Depuis l’invention de la poudre en Chine au IXe siècle et celle de l’arquebuse dans la foulée, fusil et cartouchières croisées sur un torse bombé sont en effet les symboles de la superbe masculine seule habilitée à les arborer.
La dimension phallique de l’escopette ou de l’Avtomat Kalachnikova modèle 1947 (dit plus prosaïquement Kalachnikov, du nom de son créateur) n’étant plus à démontrer tant les études sur la chose sont nombreuses, il est simplement à noter combien elle bénéficiera à la ceinture à compartiments pour développer son acception de contenant primal.

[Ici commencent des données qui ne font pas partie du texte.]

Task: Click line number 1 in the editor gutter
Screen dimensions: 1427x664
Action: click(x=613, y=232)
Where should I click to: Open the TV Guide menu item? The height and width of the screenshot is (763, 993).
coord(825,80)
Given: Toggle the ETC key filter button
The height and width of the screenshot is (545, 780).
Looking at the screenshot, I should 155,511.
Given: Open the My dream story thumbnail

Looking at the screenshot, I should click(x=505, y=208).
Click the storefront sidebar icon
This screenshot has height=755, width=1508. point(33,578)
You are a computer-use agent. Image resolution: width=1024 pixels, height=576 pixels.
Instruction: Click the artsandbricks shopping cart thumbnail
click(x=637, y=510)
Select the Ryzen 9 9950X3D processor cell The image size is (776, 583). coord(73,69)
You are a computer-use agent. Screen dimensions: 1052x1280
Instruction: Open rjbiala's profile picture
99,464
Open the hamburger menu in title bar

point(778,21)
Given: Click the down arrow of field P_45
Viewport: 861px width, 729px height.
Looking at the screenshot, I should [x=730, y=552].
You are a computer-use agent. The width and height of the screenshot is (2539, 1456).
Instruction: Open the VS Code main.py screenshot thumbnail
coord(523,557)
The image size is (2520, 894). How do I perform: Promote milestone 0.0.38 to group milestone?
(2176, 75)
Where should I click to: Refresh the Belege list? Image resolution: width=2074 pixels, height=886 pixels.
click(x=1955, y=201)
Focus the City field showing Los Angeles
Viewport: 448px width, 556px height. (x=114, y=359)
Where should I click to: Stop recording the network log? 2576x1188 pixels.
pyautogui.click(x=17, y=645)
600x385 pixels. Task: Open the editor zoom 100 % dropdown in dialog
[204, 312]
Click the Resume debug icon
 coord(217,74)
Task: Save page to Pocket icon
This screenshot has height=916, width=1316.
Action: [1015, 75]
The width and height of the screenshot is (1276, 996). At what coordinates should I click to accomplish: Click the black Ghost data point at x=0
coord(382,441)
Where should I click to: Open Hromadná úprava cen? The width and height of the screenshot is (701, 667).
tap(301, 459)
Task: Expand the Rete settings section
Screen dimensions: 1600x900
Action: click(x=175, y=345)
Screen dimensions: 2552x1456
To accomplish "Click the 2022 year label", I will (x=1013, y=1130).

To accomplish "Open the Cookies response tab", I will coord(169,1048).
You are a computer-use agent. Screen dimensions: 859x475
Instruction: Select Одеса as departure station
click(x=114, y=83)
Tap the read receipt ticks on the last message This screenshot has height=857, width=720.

La dialectique du maître et de l’esclave
Car sans fusil à proximité les cartouchières ne sont d’aucune utilité, pas même décorative. Pour autant l’arme à feu leur doit tout, sa portée n’étant que symbolique si elle ne peut décharger leur contenu pour faire montre de sa puissance. Cette dialectique que Hegel avait initialement prévue d’exposer dans La Phénoménologie de l’Esprit (qui deviendra celle du maître et de l’esclave pour d’évidentes raisons de bienséance, mais ceci est une autre histoire) est la clef de l’expression avoir les cartouchières plus longues que le fusil et de sa portée philosophique.
L’homme qui a les cartouchières plus longues que le fusil est-il toujours un homme ? Le fusil ainsi soumis est-il encore prêt à faire feu ? Est-on bien, là, à la fraîche, décontracté du gland quand on a les cartouchières plus longues que le fusil ?
Autant d’interrogations ontologiques qui vont faire le succès d’avoir les cartouchières plus longues que le fusil pendant des années où « faire des étincelles avec sa bite »¹ est la norme virile.
La passion pour les grosses voitures aura raison des cartouchières et du fusil.
En permettant l’émergence d’une comparaison dépréciative entre la taille de Popaul et celle du véhicule², le langage moderne rendra avoir les cartouchières plus longues que le fusil totalement incompréhensible et brouillera l’écoute de la jeune génération.
L’expression déposera les armes³ et, bras ballants, s’enfoncera dans le douillet oubli des temps gouailleurs désormais surannés.